- _Vorgegebener Text_
-*-*-
    "Ein bisschen Namen, ein bisschen Ehre, Artikel im Brockhaus und im Meyer. Altpreußischer Durchschnitt. Alles in allem – es war nicht viel."
    Geboren am 30. Dezember 1819 im brandenburgischen Neuruppin als Sohn eines Apothekers, ließ auch er sich zum Apotheker ausbilden, bis er im Alter von 30 Jahren seinem Schreibwunsch folgte und Journalist wurde, unter anderem Korrespondent in London. Während einer Reise durch Schottland meinte er bei der Besichtigung der Ruine des Lochleven-Schlosses wie eine Fata Morgana das Rheinsberger Schloss in Brandenburg zu erblicken und wusste:
    "Erst die Fremde lehrt uns, was wir an der Heimat besitzen."
-*-*-
- _Rohdaten_
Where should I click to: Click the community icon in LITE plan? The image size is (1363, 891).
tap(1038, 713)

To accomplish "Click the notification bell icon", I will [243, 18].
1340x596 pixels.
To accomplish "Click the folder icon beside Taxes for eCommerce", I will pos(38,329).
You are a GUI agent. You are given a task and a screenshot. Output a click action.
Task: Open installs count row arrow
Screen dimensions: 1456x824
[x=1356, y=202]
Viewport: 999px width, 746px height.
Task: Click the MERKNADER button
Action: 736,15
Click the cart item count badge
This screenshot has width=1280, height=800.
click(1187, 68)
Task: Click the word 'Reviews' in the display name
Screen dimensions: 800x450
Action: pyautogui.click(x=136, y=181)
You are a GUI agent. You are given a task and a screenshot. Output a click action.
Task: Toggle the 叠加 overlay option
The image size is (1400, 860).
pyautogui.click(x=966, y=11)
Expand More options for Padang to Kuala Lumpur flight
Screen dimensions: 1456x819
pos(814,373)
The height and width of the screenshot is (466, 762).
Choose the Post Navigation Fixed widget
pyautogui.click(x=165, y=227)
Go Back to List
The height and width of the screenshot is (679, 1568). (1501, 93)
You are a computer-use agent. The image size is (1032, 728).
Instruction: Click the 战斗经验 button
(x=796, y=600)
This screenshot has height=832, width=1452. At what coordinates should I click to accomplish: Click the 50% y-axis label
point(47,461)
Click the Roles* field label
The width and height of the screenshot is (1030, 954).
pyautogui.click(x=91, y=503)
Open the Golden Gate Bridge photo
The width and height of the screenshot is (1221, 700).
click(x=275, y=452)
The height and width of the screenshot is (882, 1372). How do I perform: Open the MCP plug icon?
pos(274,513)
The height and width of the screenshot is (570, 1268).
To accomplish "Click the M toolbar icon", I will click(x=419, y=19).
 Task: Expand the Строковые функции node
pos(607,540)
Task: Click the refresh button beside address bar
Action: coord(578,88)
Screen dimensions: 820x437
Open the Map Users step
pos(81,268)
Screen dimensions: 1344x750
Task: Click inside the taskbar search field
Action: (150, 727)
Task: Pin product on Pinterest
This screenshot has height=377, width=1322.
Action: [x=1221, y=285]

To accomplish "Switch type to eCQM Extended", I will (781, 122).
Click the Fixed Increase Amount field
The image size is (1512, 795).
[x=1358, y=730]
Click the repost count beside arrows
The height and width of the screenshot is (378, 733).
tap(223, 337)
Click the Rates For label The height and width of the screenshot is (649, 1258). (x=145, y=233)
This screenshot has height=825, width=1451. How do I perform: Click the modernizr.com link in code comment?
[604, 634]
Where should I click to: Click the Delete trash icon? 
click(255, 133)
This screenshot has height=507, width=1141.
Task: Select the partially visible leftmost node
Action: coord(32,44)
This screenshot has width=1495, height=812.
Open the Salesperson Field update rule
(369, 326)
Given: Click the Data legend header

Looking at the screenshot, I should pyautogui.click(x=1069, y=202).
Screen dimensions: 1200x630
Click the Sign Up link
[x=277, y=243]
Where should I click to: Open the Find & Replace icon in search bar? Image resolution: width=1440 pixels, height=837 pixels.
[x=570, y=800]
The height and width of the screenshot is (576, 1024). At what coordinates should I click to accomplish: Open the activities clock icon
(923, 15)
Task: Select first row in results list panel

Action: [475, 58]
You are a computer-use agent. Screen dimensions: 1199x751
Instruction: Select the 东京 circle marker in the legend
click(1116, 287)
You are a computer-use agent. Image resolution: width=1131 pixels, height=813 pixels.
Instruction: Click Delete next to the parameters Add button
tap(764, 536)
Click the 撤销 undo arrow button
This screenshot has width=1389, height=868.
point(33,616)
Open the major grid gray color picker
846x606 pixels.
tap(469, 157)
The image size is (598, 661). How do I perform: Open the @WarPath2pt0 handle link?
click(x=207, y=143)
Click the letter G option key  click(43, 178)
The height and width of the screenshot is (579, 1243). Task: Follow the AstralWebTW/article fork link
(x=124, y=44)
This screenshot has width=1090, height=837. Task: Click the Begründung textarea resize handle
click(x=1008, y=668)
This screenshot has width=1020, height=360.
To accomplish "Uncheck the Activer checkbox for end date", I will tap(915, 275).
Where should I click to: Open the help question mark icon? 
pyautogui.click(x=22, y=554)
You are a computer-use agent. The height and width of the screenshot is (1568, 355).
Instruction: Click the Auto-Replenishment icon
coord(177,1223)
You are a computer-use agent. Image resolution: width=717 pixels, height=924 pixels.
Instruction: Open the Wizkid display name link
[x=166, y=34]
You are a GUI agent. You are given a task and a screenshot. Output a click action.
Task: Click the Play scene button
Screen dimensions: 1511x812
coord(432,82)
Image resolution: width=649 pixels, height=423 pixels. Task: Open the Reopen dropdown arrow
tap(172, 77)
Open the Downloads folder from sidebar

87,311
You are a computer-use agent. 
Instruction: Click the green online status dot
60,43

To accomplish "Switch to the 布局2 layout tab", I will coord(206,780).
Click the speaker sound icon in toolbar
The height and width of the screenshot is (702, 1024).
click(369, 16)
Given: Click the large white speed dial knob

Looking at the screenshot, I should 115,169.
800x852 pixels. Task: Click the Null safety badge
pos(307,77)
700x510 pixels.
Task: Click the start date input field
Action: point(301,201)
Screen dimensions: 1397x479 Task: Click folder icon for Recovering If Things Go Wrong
-*-*-
- _Aufgabenstellung_
Schreiben Sie den Text über den Apothekersohn aus Neuruppin im Anschluss an seinen letzten Satz weiter. Die Datensätze sind eigenständiges Material und gehören nicht zum Text.

- _Lösung_
    Zurück in Berlin, machte er sich auf die "Wanderungen durch die Mark Brandenburg" und erkundete die Landschaft mitsamt ihren Landsitzen und der Lebensgeschichte ihrer Bewohner – die Reisefeuilletons füllten am Ende vier Bände.
    Auch als Theaterkritiker der "Vossischen Zeitung" erfüllte er gewissenhaft seine Pflicht – bis er im August 1879 einen neuen Einsatz ankündigte:
    "Ich fange erst an. Nichts liegt hinter mir, alles vor mir; ein Glück und ein Pech zugleich. Auch ein Pech. Denn es ist nichts Angenehmes, mit 59 als ein 'ganz kleiner Doktor' dazustehen."
    Fontane schaute seinen Figuren ins Herz
    Aus dem kleinen Doktor wurde in den kommenden 20 Jahren einer der großen Nervenoperationsspezialisten der deutschen Literatur, der in Romanen wie "Stine", "Irrungen, Wirrungen", "Die Poggenpuhls", "Mathilde Möhring", "Effi Briest" und "Der Stechlin" seinen Figuren ins Herz schaute und nebenbei das geistige Gerüst seiner Zeit, der Bismarckzeit, und der preußischen Gesellschaft in einer schön geordneten, dichten und bis heute lebendig gebliebenen Sprache freilegte.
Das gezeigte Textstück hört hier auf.